◆ **Aim of the exercise**:
Would you reproduce, without any alteration, the lines from the opening line of the entries through the line that has "Given: Select the" in it?
[Start of Attachment]
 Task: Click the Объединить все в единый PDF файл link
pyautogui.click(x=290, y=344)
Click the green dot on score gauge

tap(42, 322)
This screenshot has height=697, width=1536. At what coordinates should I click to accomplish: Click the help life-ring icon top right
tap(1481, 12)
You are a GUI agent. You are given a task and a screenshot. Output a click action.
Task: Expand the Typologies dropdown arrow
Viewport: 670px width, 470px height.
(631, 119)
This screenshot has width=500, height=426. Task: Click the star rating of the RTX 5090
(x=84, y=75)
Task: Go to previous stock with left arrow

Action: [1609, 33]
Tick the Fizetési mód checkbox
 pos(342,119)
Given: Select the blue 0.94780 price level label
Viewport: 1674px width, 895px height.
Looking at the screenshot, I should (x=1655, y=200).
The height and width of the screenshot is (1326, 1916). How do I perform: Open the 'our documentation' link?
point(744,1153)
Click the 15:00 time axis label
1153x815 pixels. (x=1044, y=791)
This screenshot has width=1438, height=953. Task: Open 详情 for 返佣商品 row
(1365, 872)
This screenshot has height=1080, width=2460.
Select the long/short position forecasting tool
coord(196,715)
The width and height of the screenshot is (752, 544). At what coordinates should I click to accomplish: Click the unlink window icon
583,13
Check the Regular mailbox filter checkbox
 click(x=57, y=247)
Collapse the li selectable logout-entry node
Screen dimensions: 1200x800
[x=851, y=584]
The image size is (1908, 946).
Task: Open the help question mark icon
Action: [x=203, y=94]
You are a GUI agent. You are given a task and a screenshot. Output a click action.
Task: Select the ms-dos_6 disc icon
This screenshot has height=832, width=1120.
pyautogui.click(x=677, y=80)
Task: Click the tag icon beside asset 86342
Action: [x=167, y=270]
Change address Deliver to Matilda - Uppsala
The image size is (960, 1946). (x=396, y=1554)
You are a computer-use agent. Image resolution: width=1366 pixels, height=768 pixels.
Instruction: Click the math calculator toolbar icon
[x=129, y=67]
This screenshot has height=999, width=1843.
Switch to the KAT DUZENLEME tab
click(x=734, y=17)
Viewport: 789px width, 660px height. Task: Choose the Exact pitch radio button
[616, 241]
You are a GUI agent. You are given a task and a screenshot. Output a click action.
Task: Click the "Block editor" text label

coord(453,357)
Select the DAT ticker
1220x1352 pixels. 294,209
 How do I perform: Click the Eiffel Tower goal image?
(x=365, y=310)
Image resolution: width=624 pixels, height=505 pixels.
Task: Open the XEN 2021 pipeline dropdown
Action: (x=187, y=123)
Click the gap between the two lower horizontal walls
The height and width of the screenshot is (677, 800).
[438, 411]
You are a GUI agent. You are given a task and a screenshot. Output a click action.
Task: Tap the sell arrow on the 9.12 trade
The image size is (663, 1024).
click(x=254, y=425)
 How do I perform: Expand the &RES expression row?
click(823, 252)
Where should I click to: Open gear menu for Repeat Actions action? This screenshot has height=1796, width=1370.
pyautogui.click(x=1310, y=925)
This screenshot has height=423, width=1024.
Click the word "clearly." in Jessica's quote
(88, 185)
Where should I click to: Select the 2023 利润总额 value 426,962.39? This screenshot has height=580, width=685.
[End of Attachment]
◆ **Answer box**:
 Task: Click the Объединить все в единый PDF файл link
pyautogui.click(x=290, y=344)
Click the green dot on score gauge

tap(42, 322)
This screenshot has height=697, width=1536. At what coordinates should I click to accomplish: Click the help life-ring icon top right
tap(1481, 12)
You are a GUI agent. You are given a task and a screenshot. Output a click action.
Task: Expand the Typologies dropdown arrow
Viewport: 670px width, 470px height.
(631, 119)
This screenshot has width=500, height=426. Task: Click the star rating of the RTX 5090
(x=84, y=75)
Task: Go to previous stock with left arrow

Action: [1609, 33]
Tick the Fizetési mód checkbox
 pos(342,119)
Given: Select the blue 0.94780 price level label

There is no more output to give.